Susan Turcot - Na verdade foram os próprios curadores da Bienal que me sugeriram o Acre como local de residência, uma vez que eu me interesso, no contexto do meu trabalho, por questões do meio-ambiente e comunidades florestais. As matas originais, hoje fragmentadas, são lugares onde você pode ver claramente as causas e os efeitos de decisões tomadas à distância, e essas comunidades e ecossistemas acabam assumindo o pior destas políticas.
No sentido em que Jacques Ranciére estabeleceu, particularmente em A Partilha do Sensível, como você vê as relações entre "práticas estéticas" (formas de visibilidade das práticas artísticas) e "práticas sociais" no contexto da sua produção?
Este é um diálogo essencial, uma vez que alguém tem a intenção de "tornar visível", por meio de imagens, um universo de sensibilidades subjetivas compartilhadas. O que, espera-se, funcione como um catalisador na direção de futuras investigações.
Desenhar com um lápis é uma experiência direta e comum a qualquer pessoa. Eu não tenho que ensinar nada ou fornecer algum equipamento para me comunicar. Eu estava bem preparada quando cheguei ao Acre, porém obviamente o trabalho só pode ser iniciado e ganhar forma por meio das experiências pessoais e com base nas trocas. E eu fiquei surpresa com os desenhos à medida que foram se desenvolvendo. Tive a impressão de estar sendo conduzida por eles em direção a um novo território, e isso se deve em grande parte à generosidade das pessoas que encontrei lá.

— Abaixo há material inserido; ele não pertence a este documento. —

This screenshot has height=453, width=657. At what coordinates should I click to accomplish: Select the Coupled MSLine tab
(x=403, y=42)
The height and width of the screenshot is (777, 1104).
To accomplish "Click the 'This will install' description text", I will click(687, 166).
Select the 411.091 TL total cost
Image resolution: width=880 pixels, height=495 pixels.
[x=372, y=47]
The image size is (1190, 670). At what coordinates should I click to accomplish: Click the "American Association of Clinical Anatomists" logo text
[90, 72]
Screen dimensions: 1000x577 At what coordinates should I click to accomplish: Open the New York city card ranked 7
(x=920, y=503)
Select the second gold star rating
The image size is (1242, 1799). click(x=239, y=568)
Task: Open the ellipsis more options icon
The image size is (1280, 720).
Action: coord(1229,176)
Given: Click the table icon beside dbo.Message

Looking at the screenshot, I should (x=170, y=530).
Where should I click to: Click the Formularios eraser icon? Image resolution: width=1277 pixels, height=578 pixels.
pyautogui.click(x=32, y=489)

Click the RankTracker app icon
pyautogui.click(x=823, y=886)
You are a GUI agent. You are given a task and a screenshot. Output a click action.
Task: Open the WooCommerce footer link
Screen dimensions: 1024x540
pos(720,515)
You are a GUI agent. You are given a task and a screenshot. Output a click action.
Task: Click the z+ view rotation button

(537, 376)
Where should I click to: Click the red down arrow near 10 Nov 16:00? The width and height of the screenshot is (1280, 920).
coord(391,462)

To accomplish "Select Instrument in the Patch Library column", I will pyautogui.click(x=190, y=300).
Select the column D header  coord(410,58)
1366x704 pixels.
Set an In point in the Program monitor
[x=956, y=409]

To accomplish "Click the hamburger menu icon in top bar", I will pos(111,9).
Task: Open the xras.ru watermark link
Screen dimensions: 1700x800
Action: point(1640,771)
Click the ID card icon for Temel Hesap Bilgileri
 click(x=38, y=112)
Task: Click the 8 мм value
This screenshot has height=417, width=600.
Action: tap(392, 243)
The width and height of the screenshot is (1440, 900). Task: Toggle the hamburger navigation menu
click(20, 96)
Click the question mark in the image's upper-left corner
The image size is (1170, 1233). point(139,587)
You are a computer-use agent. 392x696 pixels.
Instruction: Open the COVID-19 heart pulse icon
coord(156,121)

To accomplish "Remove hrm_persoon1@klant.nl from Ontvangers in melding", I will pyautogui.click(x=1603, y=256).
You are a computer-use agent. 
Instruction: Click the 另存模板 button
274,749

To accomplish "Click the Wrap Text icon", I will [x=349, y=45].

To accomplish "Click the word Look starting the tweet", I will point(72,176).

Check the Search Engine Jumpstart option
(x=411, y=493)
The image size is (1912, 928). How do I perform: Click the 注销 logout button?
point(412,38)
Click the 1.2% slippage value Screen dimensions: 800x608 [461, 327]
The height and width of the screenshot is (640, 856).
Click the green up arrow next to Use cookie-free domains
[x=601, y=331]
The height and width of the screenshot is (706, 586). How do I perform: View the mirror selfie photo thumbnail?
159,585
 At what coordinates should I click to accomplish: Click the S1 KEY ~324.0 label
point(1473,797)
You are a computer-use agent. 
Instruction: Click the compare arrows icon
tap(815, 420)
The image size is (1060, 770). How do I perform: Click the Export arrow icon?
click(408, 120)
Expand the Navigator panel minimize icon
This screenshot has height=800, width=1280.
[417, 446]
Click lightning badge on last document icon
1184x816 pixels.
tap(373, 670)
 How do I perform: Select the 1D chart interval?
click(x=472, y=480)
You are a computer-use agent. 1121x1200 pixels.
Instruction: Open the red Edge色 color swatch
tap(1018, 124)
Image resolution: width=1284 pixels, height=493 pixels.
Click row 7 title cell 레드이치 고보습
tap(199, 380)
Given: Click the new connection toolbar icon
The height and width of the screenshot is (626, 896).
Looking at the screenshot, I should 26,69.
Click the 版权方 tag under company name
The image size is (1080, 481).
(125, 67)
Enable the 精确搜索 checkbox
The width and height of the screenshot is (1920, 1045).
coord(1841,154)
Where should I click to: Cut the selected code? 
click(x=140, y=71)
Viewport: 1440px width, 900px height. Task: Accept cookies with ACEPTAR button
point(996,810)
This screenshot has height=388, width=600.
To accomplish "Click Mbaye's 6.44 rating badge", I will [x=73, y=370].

Quando elas viram os desenhos, sentiram-se parte das minhas investigações e deram a entender que eu estava documentando o imaginário visual que elas carregam, situado entre o rural e o urbano, entre o mundo mitológico e o real.
Eu posso afirmar que a proposta de "transformação" efetiva foi bastante tangível, e fiquei com a impressão que pude restituir esta experiência por meio dos workshops de desenho e das conclusões a que chegamos nas discussões coletivas.
Seus desenhos são, na maioria, vistas panorâmicas, e não há um olhar em direção aos detalhes De que maneira você descreveria a experiência de representar o que você viu no Acre? Qual poderia ser o significado de tomar uma distância em relação à realidade que você encontrou lá?
Eu era uma outsider no Acre, e neste sentido, para minha identidade lá, a distância era real.
Em si, os desenhos são bastante íntimos.
Há uma exploração pessoal, bem como referências a experiências de morte e transformação, além das histórias econômica e social.
A maneira de desenhar é detalhista, e as superfícies em close são cuidadosamente construídas até ganharem forma.
Do ponto de vista dos significados de seu trabalho e de sua recepção, gostaria que você comentasse a experiência do deslocamento entre o contexto sócio-cultural do Acre para o de São Paulo.
Foi difícil viajar para São Paulo, depois da experiência no Acre. São situações completamente diferentes. Não há muitas conexões entre as duas regiões, nem comunicação ou intercâmbios. Era importante que meus desenhos se desenvolvessem a partir da minha vivência lá, e do contato com as pessoas na cidade e na floresta. O trabalho não se pretendia a atender os dois territórios, Acre e São Paulo, nem se investir de códigos de acesso para o mercado internacional.
Neste contexto, de que maneira você se aproximou do tema da "negociação com o outro"?
A noção de "outro" é fortemente experimentada quando você passa pela imersão em uma história cultural totalmente estranha à sua. Esta foi uma questão importante para mim no Acre: eu me tornei meu próprio "outro", no lugar deles que eram de fato "o outro"? O que acho interessante perguntar é de que modo a sua sensação de segurança é desafiada, e como, daquele lugar de vulnerabilidade, você tem a oportunidade de se colocar questões que são relevantes para a situação como um todo.
Gostaria que você refletisse sobre as possíveis aproximações entre a sua instalação no Pavilhão e o tema curatorial da Bienal.
O Acre se tornou um projeto bastante sério para todos aqueles que decidiram trabalhar lá. Eu compreendi o seu espírito de autonomia e pude presenciar sua riqueza particular, inacessível para as pessoas das grandes metrópoles. Viver junto é possível quando as condições para as trocas, a sobrevivência, a saúde e a autonomia são determinadas por questões locais e não pelas organizações globais.